Home entertainment spending fell 2.1% in the first nine months of the year as DVD sales and rentals continued to fall faster than video downloading and streaming grew. Studios hope the numbers will improve in 2012 as they accelerate their UltraViolet initiative: People who buy discs of certain movies also can stream them to Web-enabled devices. But that effort still has to work out some kinks, including the fact that Disney and Apple aren’t participating. Meanwhile, the industry lost faith in 2011 that consumers will gladly spend a few extra bucks for tickets to 3D films. Box office sales are expected to fall 3.1% in 2011, with total attendance down 4.2%, even though the number of 3D films increased to 35 from 24. That has set the stage for several battles between studios and exhibition companies in 2012. Sony says it will stop subsidizing 3D glasses, possibly forcing theater owners to sell them at the concession stands. In addition, studios continue to experiment with premium VOD, which exhibition companies say could hurt ticket sales.

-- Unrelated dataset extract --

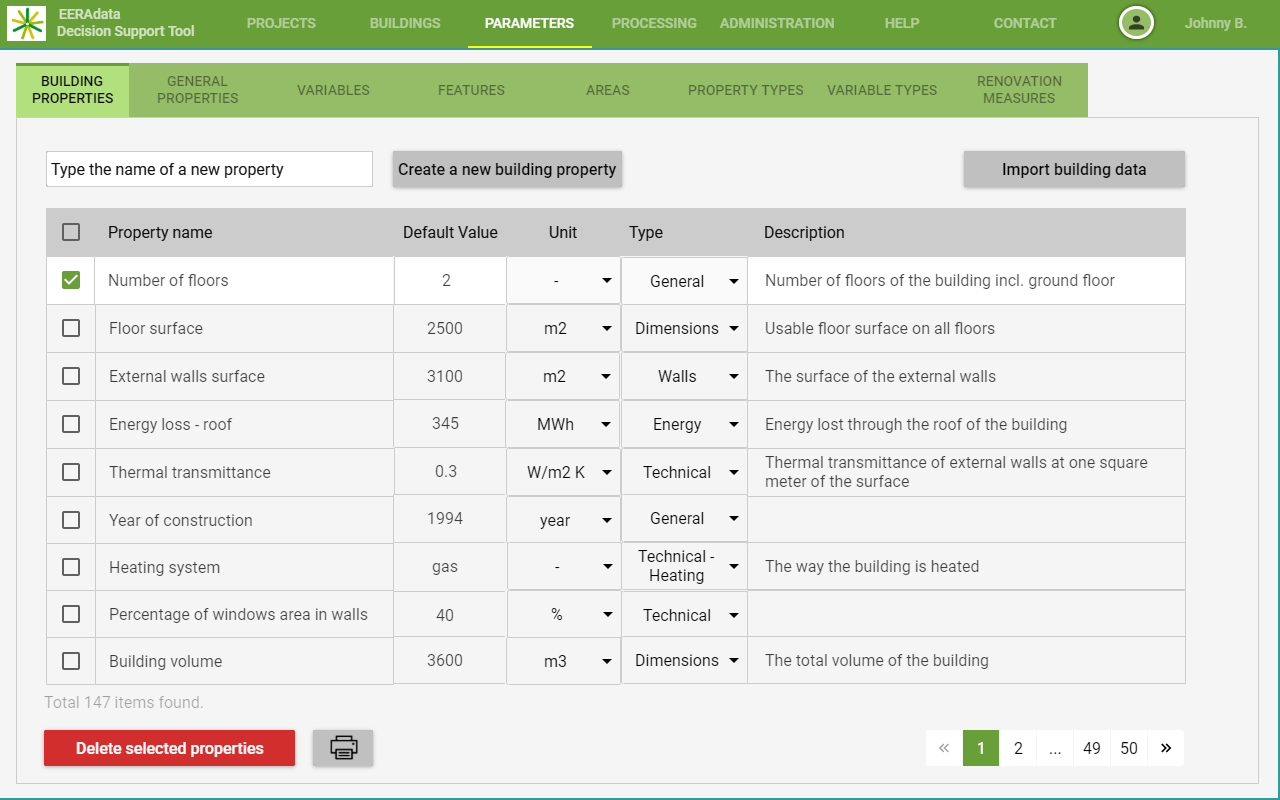Click Import building data button
Screen dimensions: 1280x800
1074,169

Consumers may create even bigger problems for pay TV providers and channels – the ecosystem that generates most of Big Media’s revenues and profits. Subscriptions were flat in 2011, continuing the ongoing debate over whether millions of people are ready to cut the cord – or, for young people, not sign up in the first place — and just watch programming they can receive over the air or from the Web. Cable and satellite operators want to offer lower priced options, including packages with fewer channels than people typically receive from the popular expanded basic service. But programming costs will continue to rise as broadcasters demand additional retransmission consent payments. ABC, CBS, Fox, and NBC just added to the pressure by committing to spend $27.9B on NFL games from 2013 to 2022, a 63% increase from the previous contract.

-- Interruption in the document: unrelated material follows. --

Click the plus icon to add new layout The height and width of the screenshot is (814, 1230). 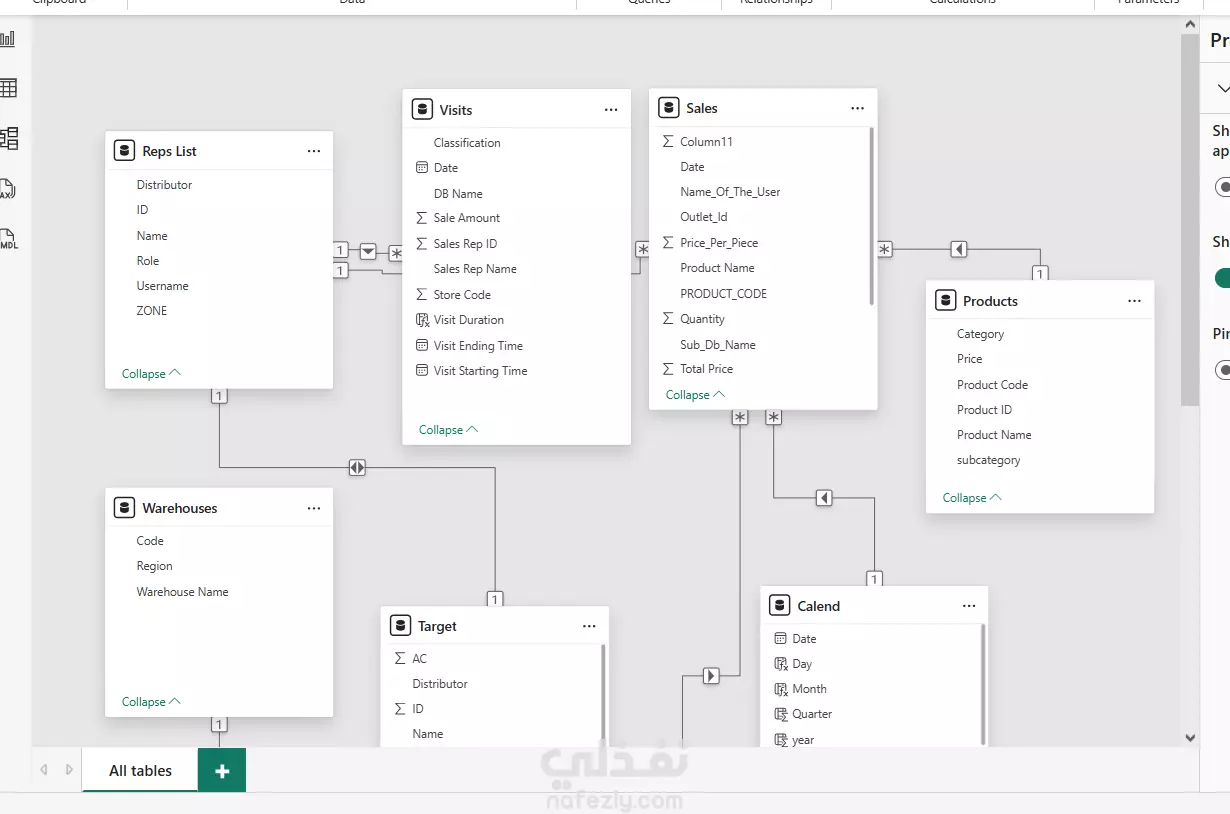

While that’s happening, tech companies are nearly ready to offer consumers more personalized – and potentially appealing – infotainment alternatives. Apple’s Steve Jobs said just before he died in October that he had figured out how to make it easy for TV viewers to sort through viewing options from the Web as well as conventional sources. Apple’s said to be preparing to introduce a TV set in 2012 based on his insight. Google bought Motorola Mobility, the leading manufacturer of cable set top boxes. It also launched an intriguing initiative to turn YouTube into a hub for professionally produced Web video – in effect a platform that can take viewers away from conventional TV. And Verizon says that it’s interested in launching a video streaming service – it even looked at Hulu before this year’s auction effort collapsed.
If that isn’t enough to shake Big Media from its complacency, perhaps this will: Major tech companies are sitting on $200B in cash, and the 10 largest private equity funds have another $140B. “There’s an awful lot of powder dry right now—perhaps too much—just waiting for a spark,” says Aryeh Bourkoff head of investment banking in the Americas for UBS.